### ABOUT THIS TASK
The answer must be a single number: the count of lines in the listing that hold the string "computer".
+ + + + + + +
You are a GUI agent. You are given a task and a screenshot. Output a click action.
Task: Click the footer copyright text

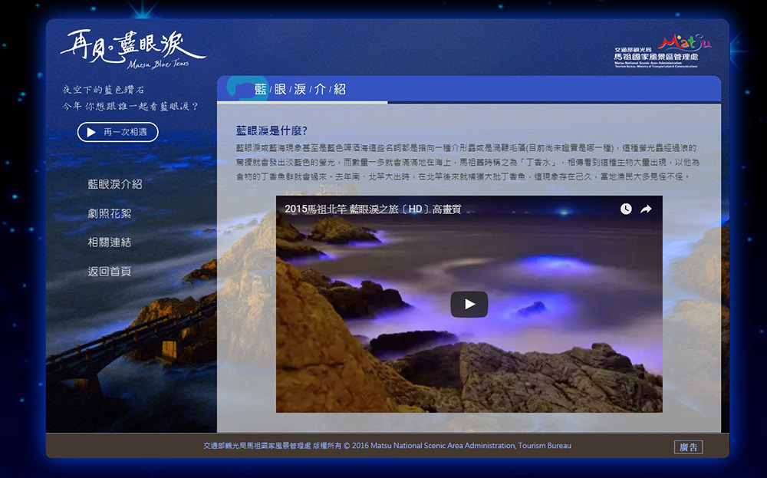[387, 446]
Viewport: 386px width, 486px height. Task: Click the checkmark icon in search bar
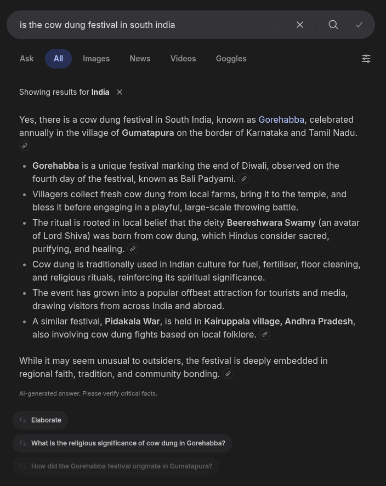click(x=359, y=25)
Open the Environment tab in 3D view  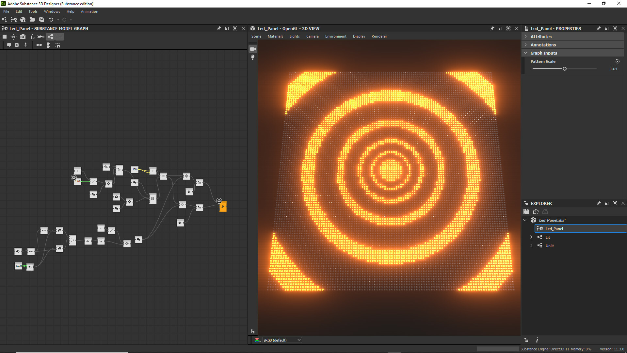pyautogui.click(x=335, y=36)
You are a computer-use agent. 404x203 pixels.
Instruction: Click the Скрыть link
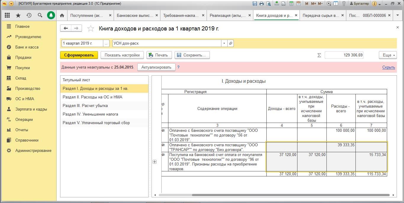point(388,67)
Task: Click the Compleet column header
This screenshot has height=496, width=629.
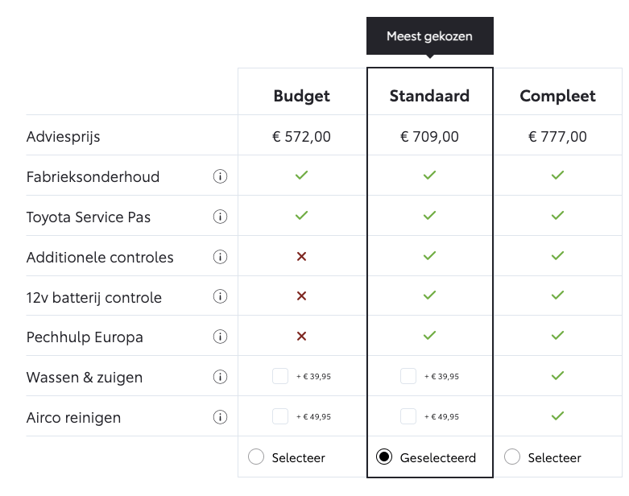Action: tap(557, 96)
+ + + + + + +
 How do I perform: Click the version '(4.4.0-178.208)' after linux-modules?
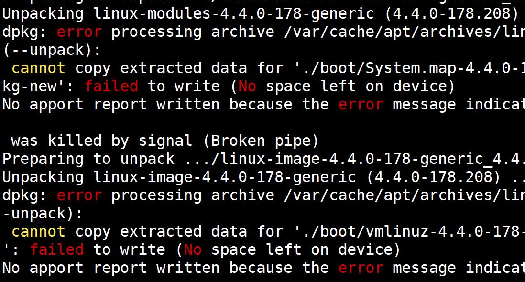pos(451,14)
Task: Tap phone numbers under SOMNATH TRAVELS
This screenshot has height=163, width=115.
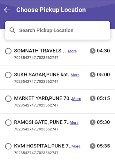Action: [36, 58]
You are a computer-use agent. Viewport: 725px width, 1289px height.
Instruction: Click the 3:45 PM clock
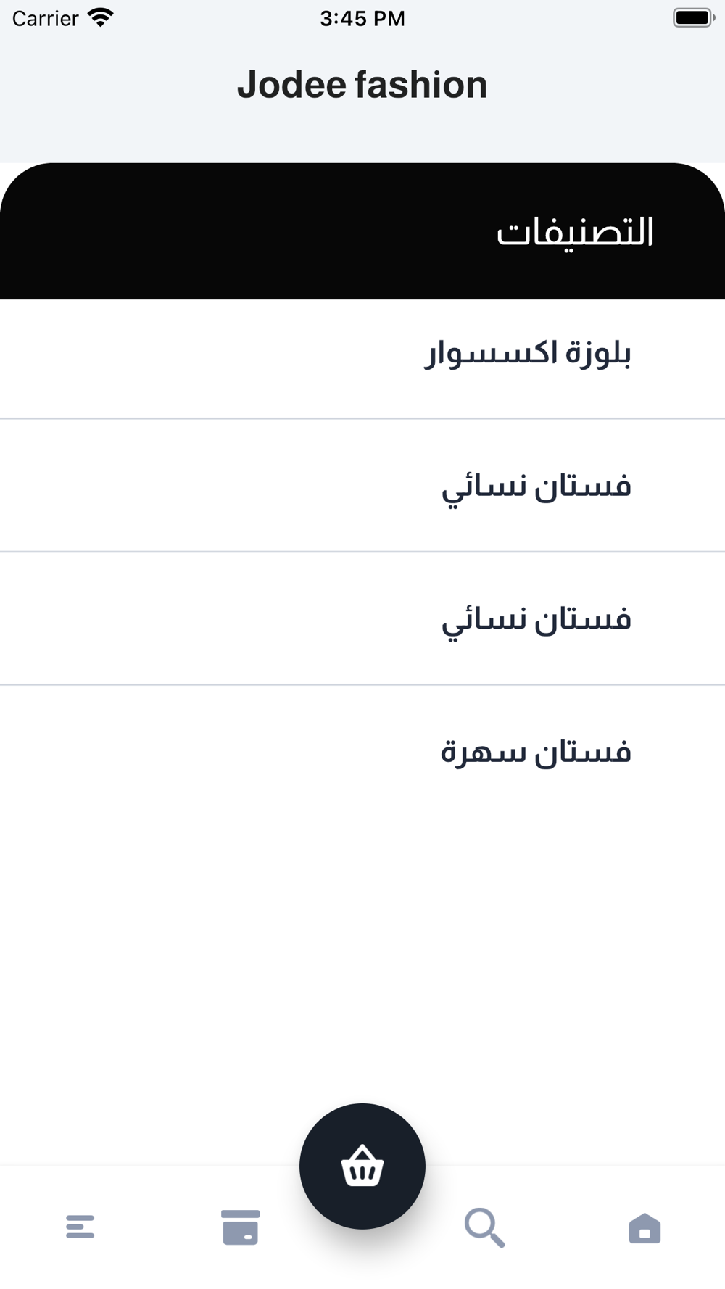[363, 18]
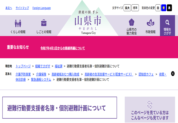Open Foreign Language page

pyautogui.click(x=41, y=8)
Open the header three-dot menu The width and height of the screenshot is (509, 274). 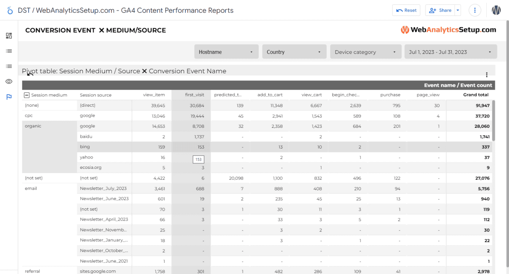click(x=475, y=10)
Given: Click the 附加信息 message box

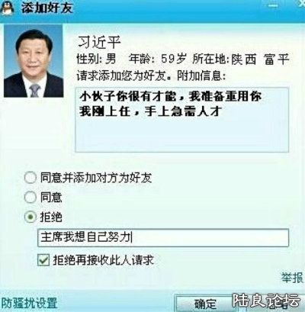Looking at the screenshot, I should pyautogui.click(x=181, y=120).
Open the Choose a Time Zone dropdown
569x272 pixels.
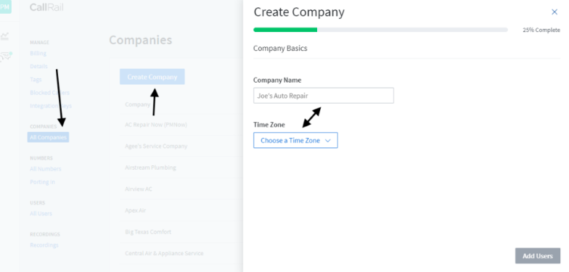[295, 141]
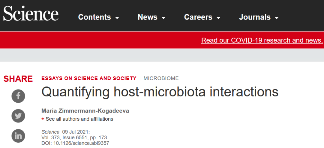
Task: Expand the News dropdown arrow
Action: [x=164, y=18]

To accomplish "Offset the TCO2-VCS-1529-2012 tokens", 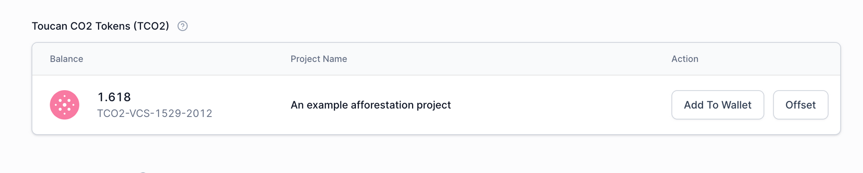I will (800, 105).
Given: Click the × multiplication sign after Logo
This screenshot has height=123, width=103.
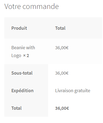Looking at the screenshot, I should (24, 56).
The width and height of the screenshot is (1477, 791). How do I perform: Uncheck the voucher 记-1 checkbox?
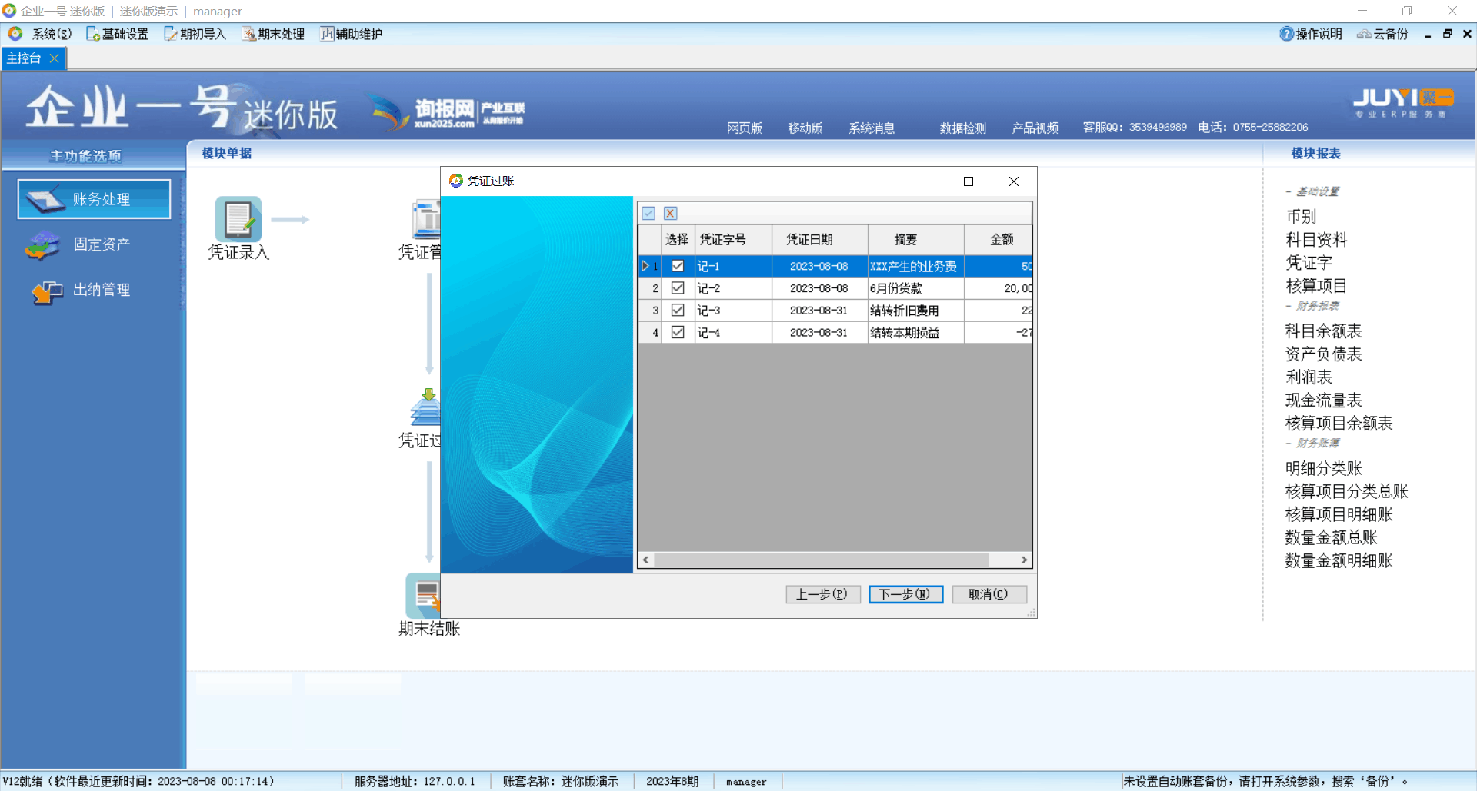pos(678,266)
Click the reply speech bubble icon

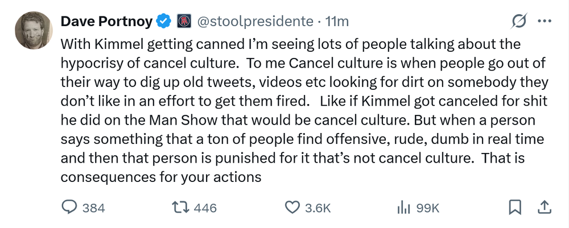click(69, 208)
+ + + + + + +
### TASK RESPONSE
2